The possession and cultivation provisions of the law create a number of potential concerns for community associations. Security is one. A 60-day supply is a sizable amount of marijuana – enough to be a potential target for thieves who want to use the drug themselves, sell it, or both. At $3,000 to $4,000 per plant, the multiple plants users or their caregivers are allowed to grow would be an even bigger targets and a greater security risk, not just for the cultivators but for the entire community.
Growing marijuana in residences also creates property damage concerns. Marijuana plants require water, heat and intense light; the elevated humidity creates mold risks, the high intensity lights are potential fire hazards; the increased utility usage could unfairly burden other owners in communities where utilities are shared rather than separately metered; and some marijuana varieties emit noxious odors that owners will find offensive – all legitimate concerns and arguments for prohibiting in-residence cultivation.
Such a ban could be enforced easily against caregivers who do not themselves have a debilitating condition requiring an accommodation. Requests from users will be more complicated. The law allows users to cultivate marijuana if their access to authorized dispensaries is limited. Because the law authorizes the opening of only 35 dispensaries statewide this year, with no more than five in each county, it is almost certain that users will assert a need to grow the drug in their homes.
A hardline position for a community association board would be: “Allowing you to smoke marijuana may be a reasonable accommodation; allowing you to cultivate marijuana is not. It creates unacceptable risks for the community and an unacceptable nuisance for other residents.” How would the courts respond?

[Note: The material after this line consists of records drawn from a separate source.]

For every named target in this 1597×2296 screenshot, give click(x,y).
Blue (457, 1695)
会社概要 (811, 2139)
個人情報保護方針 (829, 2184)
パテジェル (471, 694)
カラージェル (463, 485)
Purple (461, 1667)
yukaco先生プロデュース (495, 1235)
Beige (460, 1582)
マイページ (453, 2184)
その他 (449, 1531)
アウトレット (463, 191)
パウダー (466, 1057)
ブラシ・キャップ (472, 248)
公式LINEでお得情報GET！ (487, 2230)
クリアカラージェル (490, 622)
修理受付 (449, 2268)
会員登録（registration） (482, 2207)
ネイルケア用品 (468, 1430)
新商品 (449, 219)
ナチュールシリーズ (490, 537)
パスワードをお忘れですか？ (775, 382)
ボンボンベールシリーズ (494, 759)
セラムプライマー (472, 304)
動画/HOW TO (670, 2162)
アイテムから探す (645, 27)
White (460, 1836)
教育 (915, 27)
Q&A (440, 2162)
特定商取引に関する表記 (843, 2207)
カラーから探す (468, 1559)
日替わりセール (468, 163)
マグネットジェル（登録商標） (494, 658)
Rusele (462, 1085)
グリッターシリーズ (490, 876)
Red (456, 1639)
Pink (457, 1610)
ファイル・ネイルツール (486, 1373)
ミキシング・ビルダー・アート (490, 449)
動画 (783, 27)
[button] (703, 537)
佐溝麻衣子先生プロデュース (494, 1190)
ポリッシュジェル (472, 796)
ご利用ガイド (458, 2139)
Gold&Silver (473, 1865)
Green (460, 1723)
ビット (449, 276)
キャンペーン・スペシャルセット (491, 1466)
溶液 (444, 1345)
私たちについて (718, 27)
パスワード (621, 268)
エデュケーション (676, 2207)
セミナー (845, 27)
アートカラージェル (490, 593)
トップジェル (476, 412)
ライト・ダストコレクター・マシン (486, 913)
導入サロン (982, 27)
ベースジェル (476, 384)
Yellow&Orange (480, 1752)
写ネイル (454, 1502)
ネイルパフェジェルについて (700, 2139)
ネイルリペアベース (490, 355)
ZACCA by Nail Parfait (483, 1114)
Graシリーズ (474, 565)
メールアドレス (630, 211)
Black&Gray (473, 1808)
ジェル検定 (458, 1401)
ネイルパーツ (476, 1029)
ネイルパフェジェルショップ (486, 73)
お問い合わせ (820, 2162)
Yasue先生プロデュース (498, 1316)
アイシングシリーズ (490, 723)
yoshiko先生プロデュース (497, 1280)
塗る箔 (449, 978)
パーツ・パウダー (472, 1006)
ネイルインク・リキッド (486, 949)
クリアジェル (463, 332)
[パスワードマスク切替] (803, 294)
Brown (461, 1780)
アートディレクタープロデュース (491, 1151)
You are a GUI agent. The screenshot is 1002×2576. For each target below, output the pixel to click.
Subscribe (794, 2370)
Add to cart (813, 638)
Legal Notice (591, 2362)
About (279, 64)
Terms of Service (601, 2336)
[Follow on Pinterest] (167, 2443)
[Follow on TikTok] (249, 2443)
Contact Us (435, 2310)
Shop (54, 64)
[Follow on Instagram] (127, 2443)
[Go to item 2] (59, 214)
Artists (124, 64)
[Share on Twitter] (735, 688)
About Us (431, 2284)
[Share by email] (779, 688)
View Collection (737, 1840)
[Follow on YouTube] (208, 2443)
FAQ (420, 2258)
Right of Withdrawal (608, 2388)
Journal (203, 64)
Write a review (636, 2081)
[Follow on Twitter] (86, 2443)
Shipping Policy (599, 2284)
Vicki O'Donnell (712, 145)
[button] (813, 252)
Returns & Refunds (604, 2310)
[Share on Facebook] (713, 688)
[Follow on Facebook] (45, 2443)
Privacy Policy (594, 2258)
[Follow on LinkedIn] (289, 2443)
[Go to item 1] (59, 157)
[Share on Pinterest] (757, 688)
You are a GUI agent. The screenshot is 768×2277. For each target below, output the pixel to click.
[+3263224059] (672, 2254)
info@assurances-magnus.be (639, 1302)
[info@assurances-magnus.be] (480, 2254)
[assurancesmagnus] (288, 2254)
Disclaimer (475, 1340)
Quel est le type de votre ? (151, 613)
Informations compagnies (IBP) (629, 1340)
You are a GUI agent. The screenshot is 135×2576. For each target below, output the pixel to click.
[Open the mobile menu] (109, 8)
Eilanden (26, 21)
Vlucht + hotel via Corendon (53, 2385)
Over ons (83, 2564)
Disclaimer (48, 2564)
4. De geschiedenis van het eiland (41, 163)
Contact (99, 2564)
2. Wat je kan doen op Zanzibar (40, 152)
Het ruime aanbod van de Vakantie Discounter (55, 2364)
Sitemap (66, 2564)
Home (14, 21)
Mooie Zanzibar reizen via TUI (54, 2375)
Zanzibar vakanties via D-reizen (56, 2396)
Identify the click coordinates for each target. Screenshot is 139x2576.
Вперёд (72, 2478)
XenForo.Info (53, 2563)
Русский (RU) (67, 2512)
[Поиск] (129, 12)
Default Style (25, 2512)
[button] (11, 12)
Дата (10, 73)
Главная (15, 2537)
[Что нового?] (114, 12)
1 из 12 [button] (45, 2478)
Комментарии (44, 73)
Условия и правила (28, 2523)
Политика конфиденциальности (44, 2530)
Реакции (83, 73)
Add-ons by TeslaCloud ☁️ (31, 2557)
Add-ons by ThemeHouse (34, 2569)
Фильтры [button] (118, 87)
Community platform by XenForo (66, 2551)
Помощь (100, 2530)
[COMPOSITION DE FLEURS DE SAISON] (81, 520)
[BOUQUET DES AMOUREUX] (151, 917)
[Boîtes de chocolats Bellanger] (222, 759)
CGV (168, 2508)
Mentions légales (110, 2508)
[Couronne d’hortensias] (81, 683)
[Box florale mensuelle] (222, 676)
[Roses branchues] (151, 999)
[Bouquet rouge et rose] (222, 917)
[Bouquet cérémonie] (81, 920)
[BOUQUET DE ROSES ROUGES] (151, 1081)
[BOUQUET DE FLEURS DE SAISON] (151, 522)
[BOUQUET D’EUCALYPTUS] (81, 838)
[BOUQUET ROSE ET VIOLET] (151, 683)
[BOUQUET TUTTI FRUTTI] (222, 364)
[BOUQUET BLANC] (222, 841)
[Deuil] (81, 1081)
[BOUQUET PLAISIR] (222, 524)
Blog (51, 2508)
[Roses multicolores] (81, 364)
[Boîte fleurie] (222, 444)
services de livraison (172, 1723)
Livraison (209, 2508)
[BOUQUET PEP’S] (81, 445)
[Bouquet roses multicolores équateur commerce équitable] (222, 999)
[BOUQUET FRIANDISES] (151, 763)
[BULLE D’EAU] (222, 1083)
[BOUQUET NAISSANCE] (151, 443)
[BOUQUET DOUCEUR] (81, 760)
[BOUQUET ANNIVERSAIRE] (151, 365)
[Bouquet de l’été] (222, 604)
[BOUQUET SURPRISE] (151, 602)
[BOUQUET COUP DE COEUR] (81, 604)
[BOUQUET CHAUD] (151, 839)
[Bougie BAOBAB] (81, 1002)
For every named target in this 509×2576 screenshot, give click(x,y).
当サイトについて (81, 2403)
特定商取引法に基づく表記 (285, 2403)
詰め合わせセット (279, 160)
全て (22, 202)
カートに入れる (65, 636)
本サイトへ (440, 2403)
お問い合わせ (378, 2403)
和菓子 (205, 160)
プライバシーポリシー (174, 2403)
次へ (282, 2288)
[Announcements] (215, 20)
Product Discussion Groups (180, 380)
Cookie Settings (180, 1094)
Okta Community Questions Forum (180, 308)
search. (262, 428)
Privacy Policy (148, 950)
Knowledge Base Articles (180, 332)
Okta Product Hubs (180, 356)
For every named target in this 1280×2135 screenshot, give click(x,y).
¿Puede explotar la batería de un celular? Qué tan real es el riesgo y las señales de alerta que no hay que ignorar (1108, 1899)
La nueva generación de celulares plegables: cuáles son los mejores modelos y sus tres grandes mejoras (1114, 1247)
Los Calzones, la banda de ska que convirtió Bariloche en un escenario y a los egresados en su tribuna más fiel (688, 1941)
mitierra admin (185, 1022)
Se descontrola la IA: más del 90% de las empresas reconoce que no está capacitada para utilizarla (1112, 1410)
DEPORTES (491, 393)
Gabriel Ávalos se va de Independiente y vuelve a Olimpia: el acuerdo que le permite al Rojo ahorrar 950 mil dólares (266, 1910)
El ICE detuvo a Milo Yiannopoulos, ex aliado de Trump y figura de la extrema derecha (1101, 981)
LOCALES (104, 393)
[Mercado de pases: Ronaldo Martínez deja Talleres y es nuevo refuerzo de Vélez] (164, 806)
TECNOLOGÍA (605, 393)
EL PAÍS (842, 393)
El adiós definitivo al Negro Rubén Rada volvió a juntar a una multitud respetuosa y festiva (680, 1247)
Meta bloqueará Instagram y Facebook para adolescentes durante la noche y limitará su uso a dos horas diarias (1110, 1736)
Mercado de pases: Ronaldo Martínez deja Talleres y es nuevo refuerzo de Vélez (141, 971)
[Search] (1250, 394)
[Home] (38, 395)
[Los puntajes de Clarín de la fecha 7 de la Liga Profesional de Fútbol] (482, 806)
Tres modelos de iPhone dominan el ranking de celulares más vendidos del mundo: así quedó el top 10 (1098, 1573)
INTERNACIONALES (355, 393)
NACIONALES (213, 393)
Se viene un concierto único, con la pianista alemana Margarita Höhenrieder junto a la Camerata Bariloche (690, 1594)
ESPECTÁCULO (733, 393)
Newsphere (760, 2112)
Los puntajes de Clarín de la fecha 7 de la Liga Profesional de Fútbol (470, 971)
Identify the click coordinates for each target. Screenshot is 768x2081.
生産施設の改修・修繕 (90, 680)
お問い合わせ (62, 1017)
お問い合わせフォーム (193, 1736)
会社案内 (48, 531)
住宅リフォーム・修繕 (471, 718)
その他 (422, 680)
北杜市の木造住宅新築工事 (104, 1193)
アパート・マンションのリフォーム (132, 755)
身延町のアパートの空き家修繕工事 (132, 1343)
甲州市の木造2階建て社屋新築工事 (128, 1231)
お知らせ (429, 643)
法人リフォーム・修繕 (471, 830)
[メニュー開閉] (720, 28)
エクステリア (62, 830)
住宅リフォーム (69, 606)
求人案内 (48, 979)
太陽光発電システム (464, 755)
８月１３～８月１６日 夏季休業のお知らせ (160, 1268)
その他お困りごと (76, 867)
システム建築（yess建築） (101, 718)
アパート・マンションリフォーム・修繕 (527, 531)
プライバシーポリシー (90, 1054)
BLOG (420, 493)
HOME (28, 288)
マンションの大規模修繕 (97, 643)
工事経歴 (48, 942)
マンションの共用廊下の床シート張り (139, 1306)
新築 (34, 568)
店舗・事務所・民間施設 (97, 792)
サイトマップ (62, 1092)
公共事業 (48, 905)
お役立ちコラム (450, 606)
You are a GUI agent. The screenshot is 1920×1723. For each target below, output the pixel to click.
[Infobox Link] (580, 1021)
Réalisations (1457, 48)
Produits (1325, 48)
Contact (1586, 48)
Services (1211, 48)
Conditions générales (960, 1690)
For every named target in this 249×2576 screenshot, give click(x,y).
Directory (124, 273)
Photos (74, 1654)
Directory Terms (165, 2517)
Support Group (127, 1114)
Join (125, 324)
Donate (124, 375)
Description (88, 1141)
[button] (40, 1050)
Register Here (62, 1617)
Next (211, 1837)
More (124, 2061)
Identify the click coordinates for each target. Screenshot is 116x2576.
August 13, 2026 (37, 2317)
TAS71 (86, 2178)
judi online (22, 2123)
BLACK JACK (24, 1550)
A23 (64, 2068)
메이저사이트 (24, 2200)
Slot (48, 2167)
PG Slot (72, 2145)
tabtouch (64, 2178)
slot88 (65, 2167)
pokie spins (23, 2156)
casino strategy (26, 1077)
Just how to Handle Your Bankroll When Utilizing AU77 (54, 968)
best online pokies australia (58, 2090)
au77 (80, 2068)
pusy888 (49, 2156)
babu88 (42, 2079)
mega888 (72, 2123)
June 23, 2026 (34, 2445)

I think they are more likely to accept a ban on cultivation than a ban on marijuana use, but that’s an informed guess, not a guarantee. For communities that want to reduce their litigation risks, imposing reasonable restrictions on cultivation rather than prohibiting it would be a safer course. For example, boards might establish standards for the kind of equipment residents can use, require periodic inspections to monitor for safety and compliance, and specify that the marijuana user will be responsible for any increased utility charges or other costs related to the cultivation of the plants.
Although Massachusetts’ medical marijuana law has been in effect only a few weeks, it has already raised many questions and will doubtless raise many more before experience and litigation begin to generate answers. Our advice to community associations in the meantime:
- If you have not adopted a smoking ban, consider doing so now by amending your governing documents (By-laws, Master Deed or Declaration). Make sure the amended documents reference marijuana as well as tobacco. Condominiums that have already amended their governing documents to ban smoking should revised and amend them further to reference both marijuana and tobacco.
- Decide in advance whether the association is going to consider medical marijuana accommodation requests or be prepared to fight them.
- Establish written procedures for processing the requests. Follow those procedures and document the board’s responses.
- Make sure owners are aware of the policies and procedures the board establishes.
- Wait for others to initiate the test case – or test cases ―that will eventually sort out the conflicts between state and federal laws and provide some guidance on how boards can or should manage the presence of medical marijuana in their communities.